It's always important to learn from your mistakes, and that's what Lenovo appears to have done with its new Yoga Tablet 10 HD+.
When we reviewed the first version of the Lenovo Yoga Tablet 10 we praised its innovative three-modes-in-one form and incredible stamina. Its performance and screen? Less so.
So it's good news that the Yoga Tablet 10 HD+ rights those wrongs - and in some style.
Your flexible friend
While the design itself hasn't changed much from last year's model, it remains the most interesting thing about the Yoga Tablet 10 HD+. Unlike every other identikit slate, it has a cylindrical protruberance at its base which gives it its flexible nature: grip it in 'Hold' mode or flip out the kickstand and use it in 'Tilt' or 'Stand' mode.

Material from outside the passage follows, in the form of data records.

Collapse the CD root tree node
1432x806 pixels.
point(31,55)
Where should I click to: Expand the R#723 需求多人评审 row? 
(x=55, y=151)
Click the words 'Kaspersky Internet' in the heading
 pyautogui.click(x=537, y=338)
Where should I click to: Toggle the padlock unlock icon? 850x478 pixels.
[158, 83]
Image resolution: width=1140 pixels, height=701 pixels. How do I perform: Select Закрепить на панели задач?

It's a great idea that we loved when we tested the first model, and with the kickstand being made longer so that it now stands the tablet upright at a more useful angle, it promises to be even better on the HD+.
Bigger changes are afoot elsewhere. For starters, the screen gets a major spec bump - it's now a full HD 1920x1200 effort with a decent 224ppi, whereas the last version was only 1280x800. In fact, pretty much everything else about the Yoga is now better than before. The processor is now a Snapdragon 400 running at 1.6GHz, RAM has been doubled to 2GB and there's now an 8MP camera round the back.

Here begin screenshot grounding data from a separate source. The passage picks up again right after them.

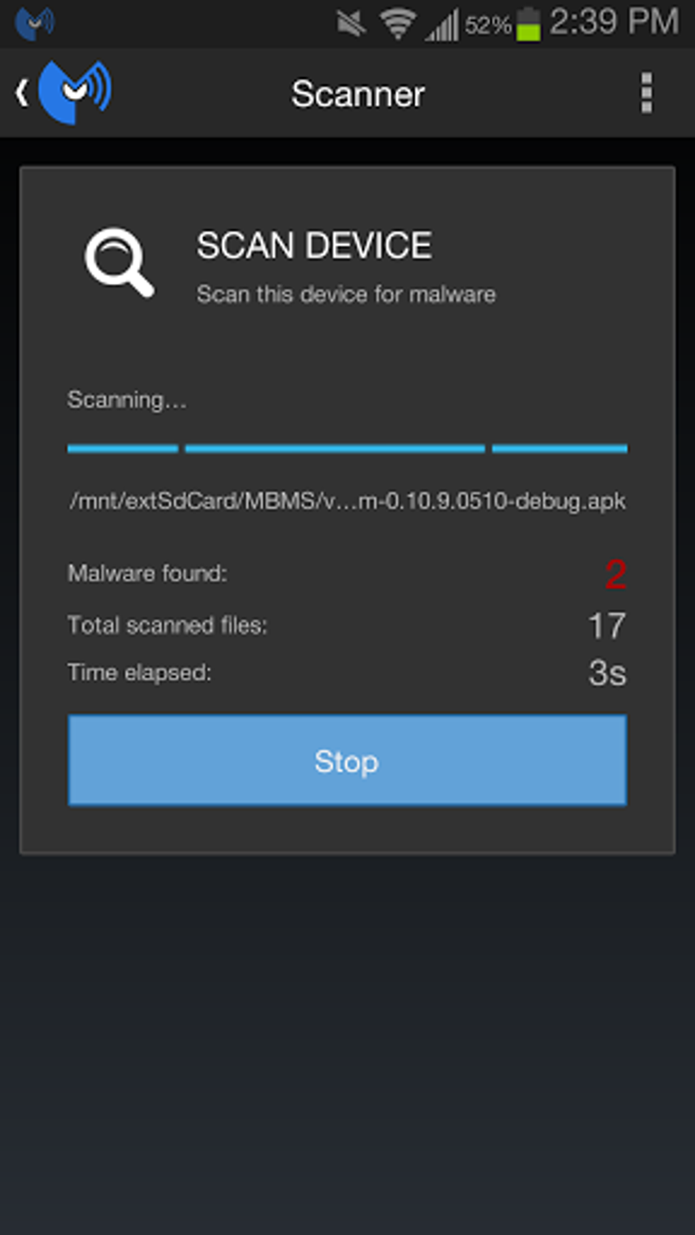Tap the Malwarebytes notification icon in status bar
Viewport: 695px width, 1235px height.
34,23
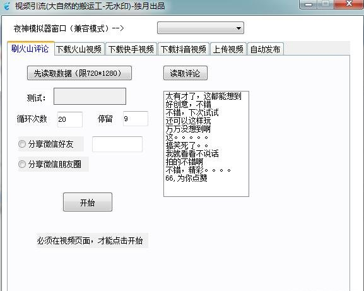
Task: Open the 下载抖音视频 tab
Action: point(184,49)
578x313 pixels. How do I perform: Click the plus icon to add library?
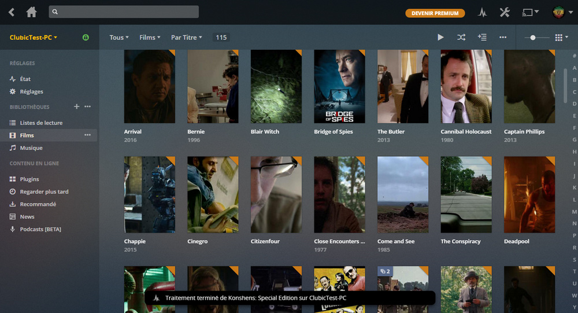pyautogui.click(x=76, y=107)
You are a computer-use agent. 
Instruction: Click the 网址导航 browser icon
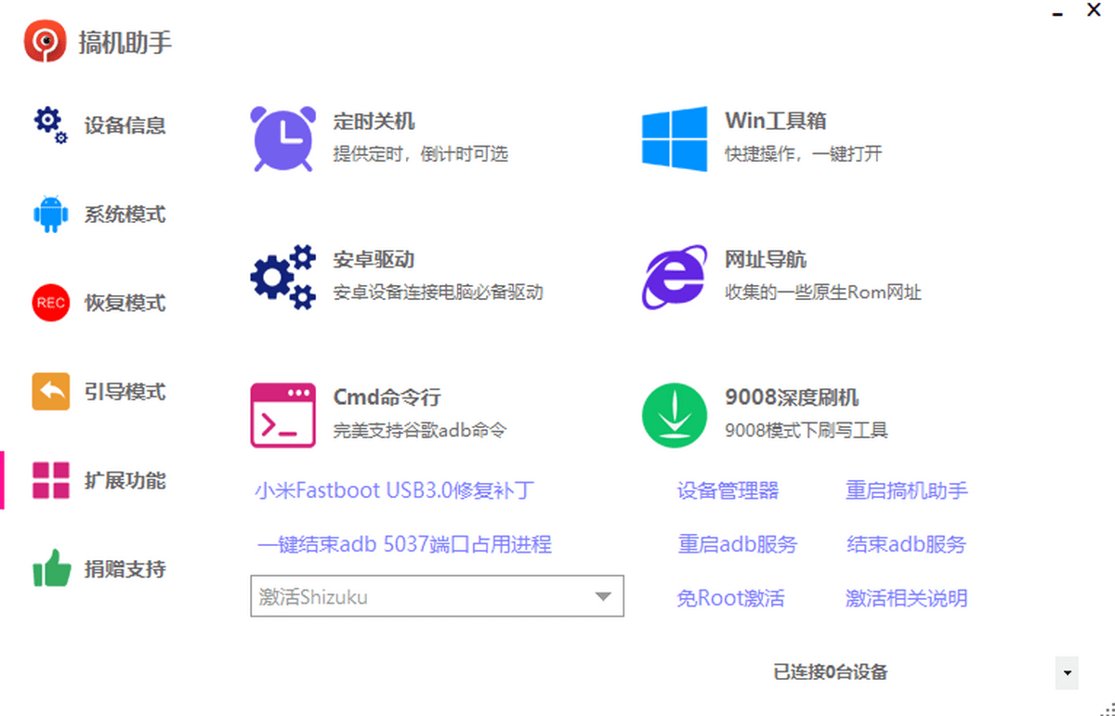(673, 275)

One thing we hope hasn't changed about the Yoga is its battery life. The first model could supposedly last for 18 hours, and as the HD+ has the same 9000mAh cell inside it, we'd hope for the same here.
Pricing and availability for both the Wi-Fi and 3G versions in Singapore haven't been announced yet.
We're not big fans of manufactures stuffing their tablets with apps that you'll never use, but the Yoga 10 HD+ has a couple that sound quite useful.
First there's SHAREit, which will enable users to fling images, videos, documents and even apps to other tablets and phones wirelessly at up to 40x faster than Bluetooth. Then there's SYNCit – for your backup needs – SECUREit – that's your virus protection and so on – and SNAPit, which gives the tablet's camera the usual panoramas, filters and creative modes.
Will they be better than those you could download from the Play Store? Who knows, but they will at least be free.